Wednesday, June 8, 2011

Ray Moseley: And what happens when Colonel Qaddafi goes?

In the last two weeks, expert opinion in Britain has dismissed talk of a stalemate in Libya and become focused instead on what follows the inevitable fall of Colonel Muammar Qaddafi’s regime.

Two questions are paramount: safeguarding the people in Tripoli, the Libyan capital and colonel’s stronghold, as power slips away from him, and mapping out a course for a post-Qaddafi government and civil society.


There are imponderables in this situation, of course. No one knows if large numbers of people in Tripoli will want to fight opposition forces, or are simply keeping their heads down until the regime collapses. And no one can ensure that a transition to a free and democratic Libya, the goal of the Benghazi-based National Transitional Council, can be achieved, or achieved without corrosive wrangling among disparate opposition forces.
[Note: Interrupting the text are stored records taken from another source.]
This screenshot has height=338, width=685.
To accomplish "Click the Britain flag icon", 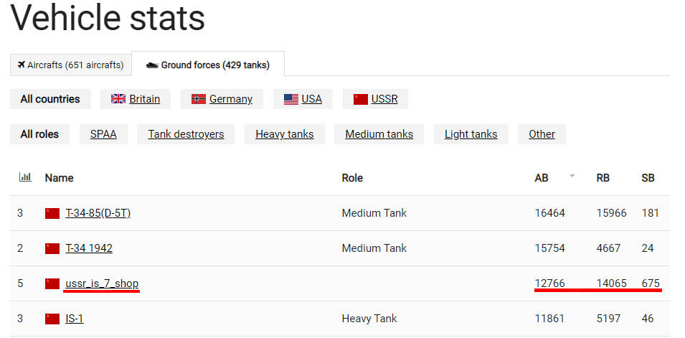I will (x=118, y=99).
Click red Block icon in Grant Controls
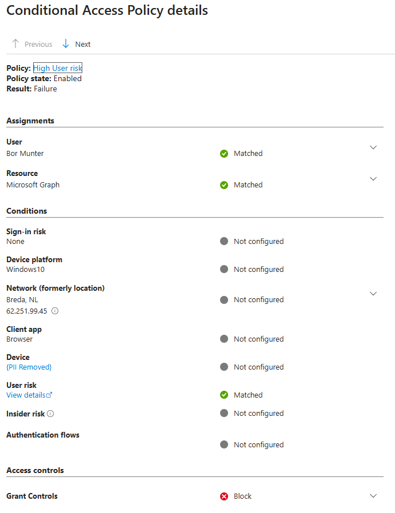This screenshot has width=395, height=513. [224, 496]
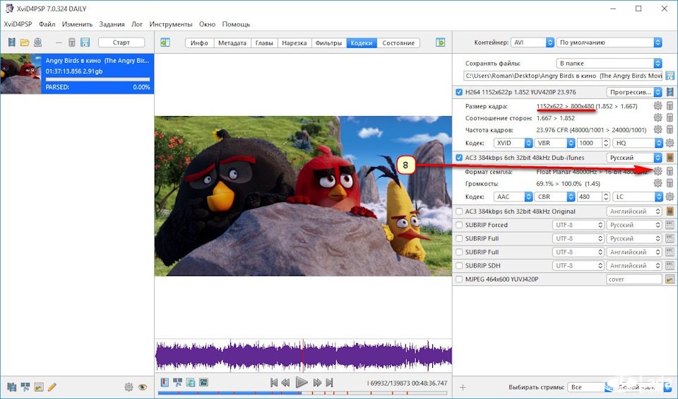The height and width of the screenshot is (399, 678).
Task: Open frame size settings gear
Action: (658, 106)
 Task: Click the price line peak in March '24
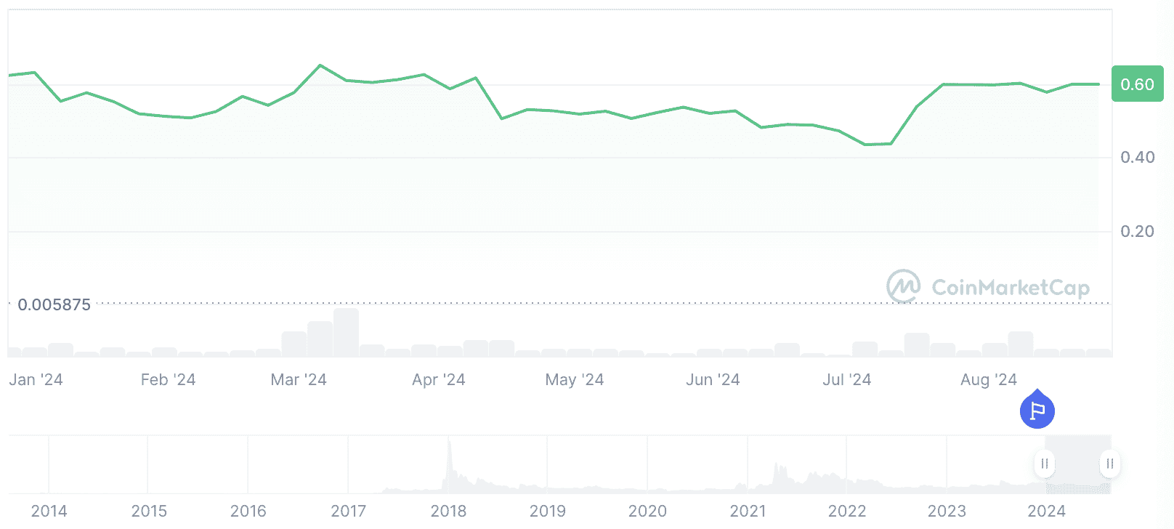pos(320,65)
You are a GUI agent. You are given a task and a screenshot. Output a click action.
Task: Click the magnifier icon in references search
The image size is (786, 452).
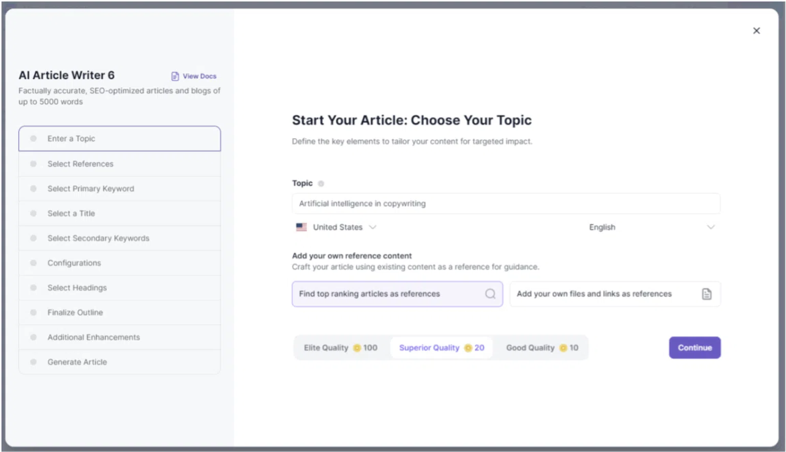point(490,294)
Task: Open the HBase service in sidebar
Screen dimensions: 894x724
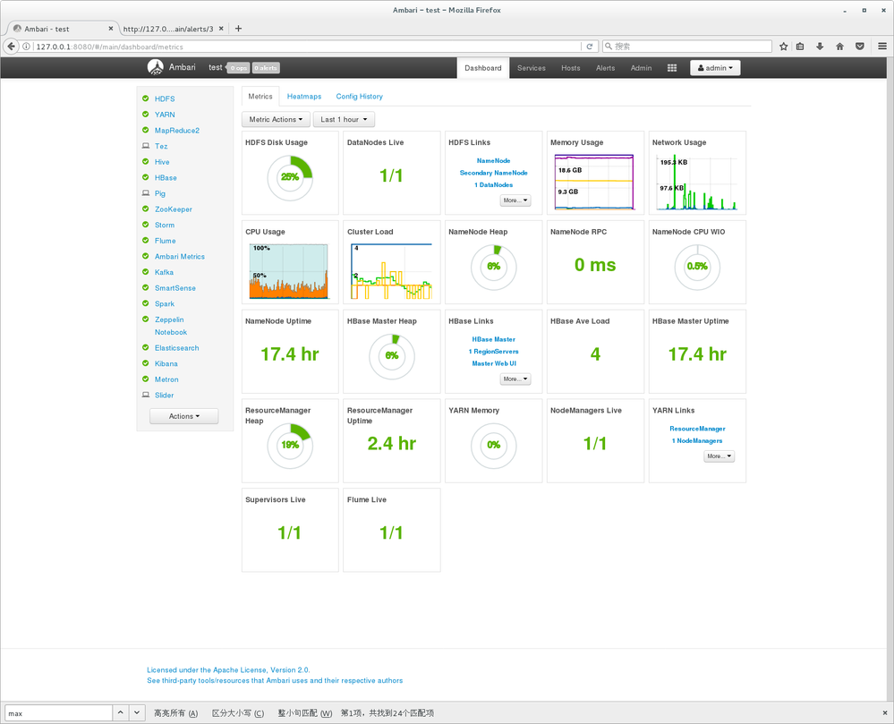Action: [166, 178]
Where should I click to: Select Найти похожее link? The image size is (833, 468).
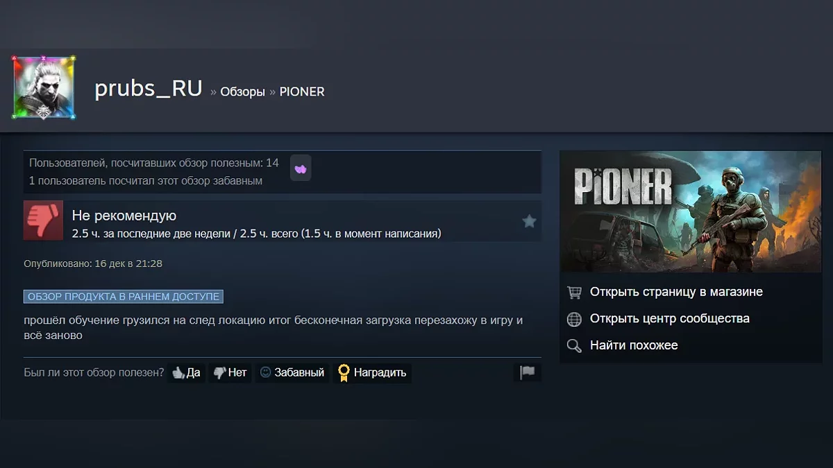point(634,345)
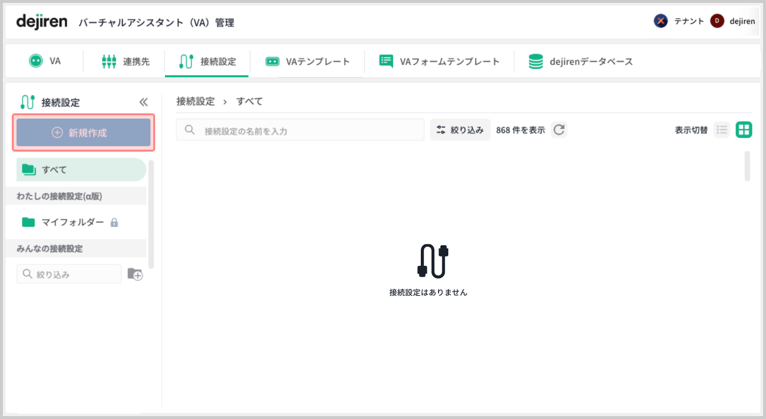The width and height of the screenshot is (766, 419).
Task: Open the 絞り込み filter options
Action: pyautogui.click(x=460, y=130)
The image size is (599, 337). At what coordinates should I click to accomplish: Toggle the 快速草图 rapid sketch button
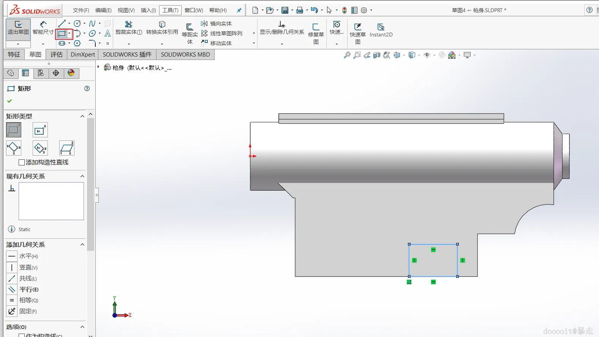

Four experts discussed these issues on Wednesday at a meeting of the Royal Institute of International Affairs in London, and came to varying conclusions.

Foreign Office Minister Alistair Burt said the British government does not expect hand-to-hand, house-to-house combat to bring Tripoli under opposition control. But he said many people there are anti-Qaddafi and awaiting his downfall.

“Tripoli is a hostage city, with (regime) snipers on roofs” to keep people intimidated, he said.

Ashur Al-Shamis, editor of the anti-Qaddafi, London-based newspaper Akhbar Libya, said people in Tripoli are talking of liberation within months, or weeks.

“We need to help Tripoli to implode peaceably,” he said. “The question is how do we remove a stinking, dying carcass?”

He stressed that, after liberation, there must be an amnesty for everyone, including people who served the current regime.

“This is not a time for settling scores,” he said. “We have a great restorative job ahead,” requiring power sharing with the coalition of opposition forces and people still under Colonel Qaddafi’s control.

An early requirement, he said, will be to agree on a constitution and elections. “We must not allow Libya to go back to the failed state it was 42 years ago (at the time Colonel Qaddafi seized power in a military coup).”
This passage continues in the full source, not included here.